The output result is: ==

So we can say the behavior of String when we define in the way that it just looks like a basic data type. Way? Because it can share in the stack. For instance, if we define twice of this statement: int x = 1, in program you write like this: int b = 1; int c = 1;. The JVM will exactly allocate only one room to store this variable in the ram. The second time when JVM read the same statement will make the new variable refer to the room that has allocate in the first time.

But there’s a new problem. Have you thought what indeed will happen when String meet “+”. Let’s see a group of examples.

First:

public class Test {
	public static void main(String[] args) {
		String b0 = "abcdef";
		String a0 = "abc" + "def";
		if (a0 == b0) {
			System.out.print("==");
		} else {
			System.out.print("!=");
		}
	}
}

The output result is: ==

Second:

public class Test {
	public static void main(String[] args) {
		String a0 = "abc";
		String b0 = "def";
		String c0 = a0 + b0;
		String d0 = "abcdef";
		if (c0 == d0) {
			System.out.print("==");
		} else {
			System.out.print("!=");
		}
	}
}

The answer is: !=

And the Third:

public class Test {
	public static void main(String[] args) {
		String a0 = new String("abc") + new String("def");
		String b0 = "abcdef";
		if (a0 == b0) {
			System.out.print("==");
		} else {
			System.out.print("!=");
		}
	}
}

The answer is: !=

According to the above examples, we find example 2 and example 3 should do the same thing in JVM. In other words, JVM have done the several steps when it go through the statement of “String a0 = “abc”; String b0 = “bcd”; String c0 = a0 + b0;” :

  1. String a0 = new String(“abc”);
  2. String b0 = new String(“def”);
  3. String c0 = a0 + b0;

These three steps can be abbreviated to String c0 = new String(“abc”) + new String(“def”).
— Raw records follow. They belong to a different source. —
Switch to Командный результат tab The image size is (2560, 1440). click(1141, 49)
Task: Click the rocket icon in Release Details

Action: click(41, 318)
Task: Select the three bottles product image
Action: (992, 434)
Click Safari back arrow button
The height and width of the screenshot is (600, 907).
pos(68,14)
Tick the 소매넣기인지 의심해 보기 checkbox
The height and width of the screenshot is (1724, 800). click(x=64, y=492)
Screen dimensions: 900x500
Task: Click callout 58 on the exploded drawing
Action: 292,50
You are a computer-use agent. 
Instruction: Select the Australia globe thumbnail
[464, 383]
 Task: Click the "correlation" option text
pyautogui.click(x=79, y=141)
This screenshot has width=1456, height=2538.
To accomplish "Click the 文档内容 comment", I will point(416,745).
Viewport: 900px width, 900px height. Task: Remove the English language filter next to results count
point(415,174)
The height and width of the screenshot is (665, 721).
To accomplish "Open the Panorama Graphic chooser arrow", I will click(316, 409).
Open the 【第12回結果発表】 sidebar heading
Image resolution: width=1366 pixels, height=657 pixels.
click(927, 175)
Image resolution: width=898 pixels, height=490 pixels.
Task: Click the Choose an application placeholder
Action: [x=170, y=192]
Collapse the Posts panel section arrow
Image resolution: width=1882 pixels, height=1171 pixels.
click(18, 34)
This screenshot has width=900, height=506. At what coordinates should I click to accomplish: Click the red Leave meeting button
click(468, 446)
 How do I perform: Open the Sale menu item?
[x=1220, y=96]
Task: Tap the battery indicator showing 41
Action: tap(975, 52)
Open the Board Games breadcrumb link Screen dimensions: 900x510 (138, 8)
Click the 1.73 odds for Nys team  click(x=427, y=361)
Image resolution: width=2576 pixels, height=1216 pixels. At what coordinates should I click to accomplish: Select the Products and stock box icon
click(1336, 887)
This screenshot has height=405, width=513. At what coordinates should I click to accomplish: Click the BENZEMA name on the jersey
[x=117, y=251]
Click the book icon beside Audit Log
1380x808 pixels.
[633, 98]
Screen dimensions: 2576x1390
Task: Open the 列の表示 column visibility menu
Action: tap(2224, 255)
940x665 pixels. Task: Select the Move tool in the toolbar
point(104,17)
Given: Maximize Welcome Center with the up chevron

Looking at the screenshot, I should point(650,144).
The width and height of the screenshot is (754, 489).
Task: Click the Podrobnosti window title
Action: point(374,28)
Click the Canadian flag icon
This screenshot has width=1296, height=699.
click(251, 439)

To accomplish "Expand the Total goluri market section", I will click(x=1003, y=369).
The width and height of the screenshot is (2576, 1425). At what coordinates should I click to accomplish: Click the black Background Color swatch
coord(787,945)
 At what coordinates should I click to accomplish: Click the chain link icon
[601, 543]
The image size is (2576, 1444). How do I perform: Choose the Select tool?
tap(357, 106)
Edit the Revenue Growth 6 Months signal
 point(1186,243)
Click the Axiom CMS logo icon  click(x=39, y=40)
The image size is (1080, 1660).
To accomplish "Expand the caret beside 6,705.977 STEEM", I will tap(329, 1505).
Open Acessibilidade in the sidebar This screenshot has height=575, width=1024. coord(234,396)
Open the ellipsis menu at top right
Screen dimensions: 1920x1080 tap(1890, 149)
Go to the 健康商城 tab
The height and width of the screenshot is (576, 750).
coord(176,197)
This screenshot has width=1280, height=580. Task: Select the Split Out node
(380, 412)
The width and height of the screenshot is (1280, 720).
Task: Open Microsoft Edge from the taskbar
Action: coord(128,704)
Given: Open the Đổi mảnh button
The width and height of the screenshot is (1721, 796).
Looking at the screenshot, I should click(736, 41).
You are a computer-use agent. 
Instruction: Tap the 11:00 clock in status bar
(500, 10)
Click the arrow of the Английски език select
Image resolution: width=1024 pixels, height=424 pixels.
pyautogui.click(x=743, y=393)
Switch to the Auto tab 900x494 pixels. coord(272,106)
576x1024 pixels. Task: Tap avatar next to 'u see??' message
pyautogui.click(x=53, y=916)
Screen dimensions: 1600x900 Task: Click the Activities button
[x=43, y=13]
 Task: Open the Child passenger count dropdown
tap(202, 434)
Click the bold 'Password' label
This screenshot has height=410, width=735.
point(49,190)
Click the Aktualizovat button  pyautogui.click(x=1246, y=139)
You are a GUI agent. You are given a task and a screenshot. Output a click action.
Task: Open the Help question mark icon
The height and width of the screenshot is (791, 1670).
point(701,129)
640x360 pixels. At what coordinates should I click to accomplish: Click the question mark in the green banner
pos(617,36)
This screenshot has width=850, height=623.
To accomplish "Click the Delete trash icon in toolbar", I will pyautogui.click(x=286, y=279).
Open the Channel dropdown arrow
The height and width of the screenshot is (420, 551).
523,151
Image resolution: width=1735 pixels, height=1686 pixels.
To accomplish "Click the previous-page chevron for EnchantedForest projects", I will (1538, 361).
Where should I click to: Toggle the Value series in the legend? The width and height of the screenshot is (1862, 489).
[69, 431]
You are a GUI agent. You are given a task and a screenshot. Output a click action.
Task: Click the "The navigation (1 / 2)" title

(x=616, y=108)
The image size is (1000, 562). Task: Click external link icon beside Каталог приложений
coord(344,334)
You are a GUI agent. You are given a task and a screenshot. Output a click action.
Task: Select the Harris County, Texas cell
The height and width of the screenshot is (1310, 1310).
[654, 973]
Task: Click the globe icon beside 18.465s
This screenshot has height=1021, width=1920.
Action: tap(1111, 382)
Now, with that in mind. Have you find something stranger about

		String b0 = "abcdef";
		String a0 = "abc" + "def";

What indeed the JVM did when it went through the two statement?

Undoubtedly, the first statement is the same with “String bo = new String(“abcdef”);” because it’s the first time meeting this string. Well, now comes the complex. In row 2, JVM have done these:
“abc” + “def” become “abcdef” when compile into .class file
attention: JVM will not create an object of String(“abc”) or String(“def”) because the statement of “abc” + “def” has been compiled into “abcdef”!!

With these analysis above, we should at least remember two things:

  1. String is not a normal Object type. It has been optimized mostly.
  2. JVM do not always do the most effective things, sometimes it will do something useless, but it have to.

At last, here is a more interesting example:

public class Test {
	public static void main(String[] args) {
		String a = new String("abc");
		String b = "abc";
		String c = a.intern();
		System.out.println(c == b);
	}
}

The answer is true!